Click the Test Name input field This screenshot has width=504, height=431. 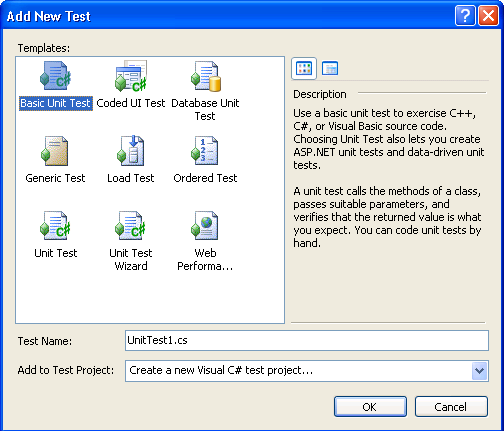(307, 340)
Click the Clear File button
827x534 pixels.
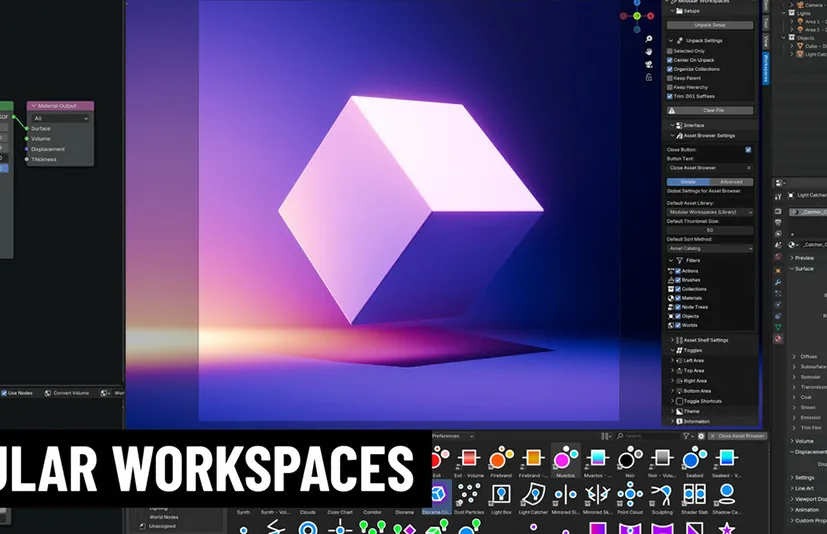(x=712, y=110)

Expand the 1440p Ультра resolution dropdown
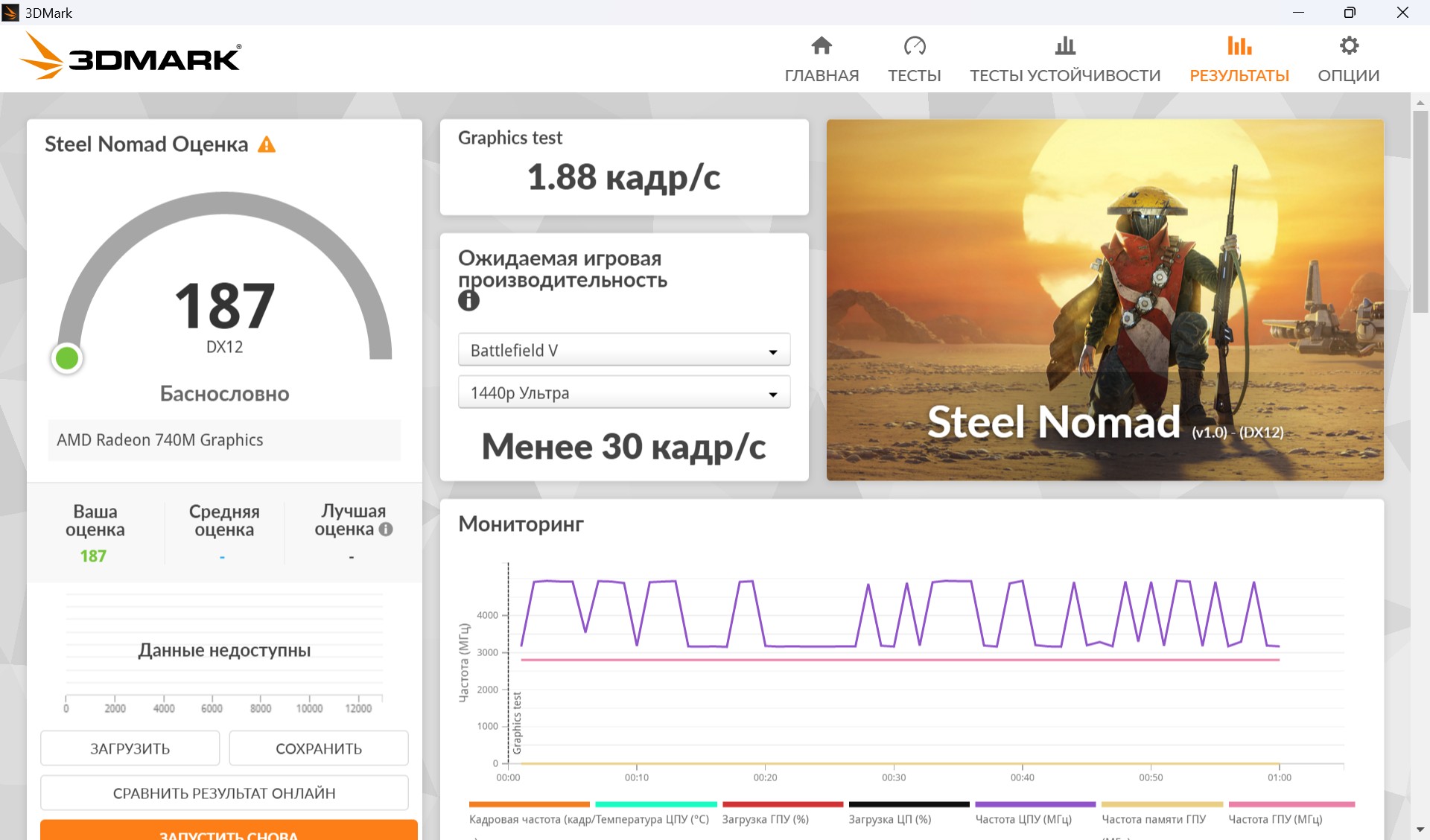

**Problem details:**
Only the lines from the one containing "827x534 pixels." through the end of the listing should be output, word for word and inclusive; keep pictures out.

**Exercise output:**
827x534 pixels.
(x=712, y=110)

Expand the 1440p Ультра resolution dropdown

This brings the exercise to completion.